I suspect you're right, but it's a bit discouraging to consider that an alternative way of framing this is that companies like OpenAI have a huge advantage in this landscape and anything that works will end up behind their API.
In some ways, the fact that the technology will shift is the problem as model behavior keeps changing. It's rather maddening unstable ground to build on. Really hard to gauge the impact to customer experience from a new model.
Is JS dev really still so mercurial as it was 5 to 10 years ago? I'm not so sure. Back then, there would be a new topic daily about some new JS framework etc etc.
I still occasionally see a blip of activity but I can't say it's anything like what we witnessed in the past.
Though I will agree that gen AI trends feel reminiscent of that period of JS dev history.
I’m working on a couple apps using Typescript and for me (ex-JS hacker coming back to it after some years) it’s still an insane menu of bad choices and new “better” frameworks, some of which are abandoned before you get done reading the docs. Though I get that it probably moved faster a few years ago.
I settled on what seemed like the most “standard” set of things (marketable skills blabla) and every week I read an article about how that stack is dead, and everybody supposedly uses FancyStack now.
Adding insult to injury, I have relearned the fine art of inline styles. I assume table layouts are next.
To lurch back on topic: I’m doing this for AI-related stuff and yes, the AI pace of change is much worse, but they sure do make a nice feedback loop.
If it is, it’s entirely self inflicted today. There’s some tentpole tech that is reliable enough to stick with and get things done. Has been for a while.
You could use the like of Amazon / Anthropic, or use Google who has had transparent disk encryption for 10+ years, and Gemini which already had the transparent caching discussed built in.
If you’ve spent any time with the vertex LLM apis you wouldn’t be so enthusiastic about using Google’s platform (I say this as someone who prefers GCP to aws for compute and networking).
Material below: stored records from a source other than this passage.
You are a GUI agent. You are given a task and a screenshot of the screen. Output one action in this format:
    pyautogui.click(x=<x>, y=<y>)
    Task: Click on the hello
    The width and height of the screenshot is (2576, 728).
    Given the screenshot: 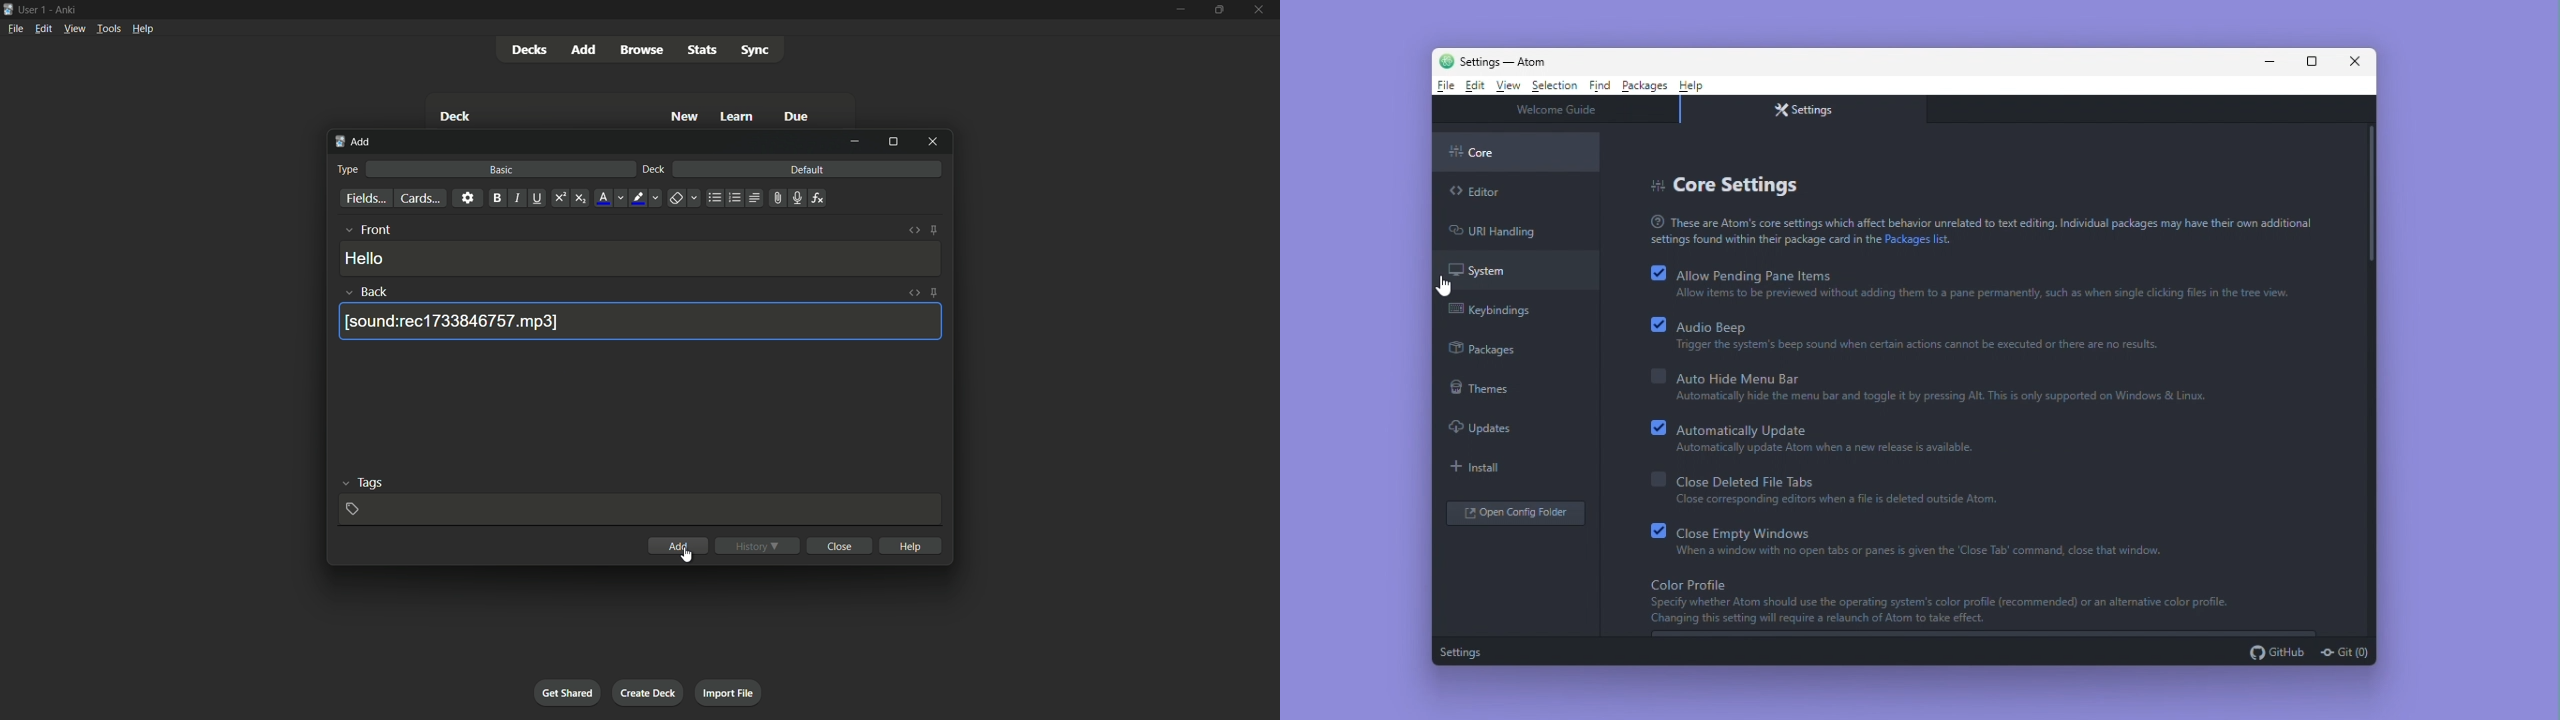 What is the action you would take?
    pyautogui.click(x=366, y=257)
So yah, cool, caching all of that... but give it a couple of months and a better technique will come out - or more capable models.
Many years ago when disc encryption on AWS was not an option, my team and I had to spend 3 months to come up with a way to encrypt the discs and do so well because at the time there was no standard way. It was very difficult as that required pushing encrypted images (as far as I remember). Soon after we started, AWS introduced standard disc encryption that you can turn on by clicking a button. We wasted 3 months for nothing. We should have waited!
What I've learned from this is that often times it is better to do absolutely nothing.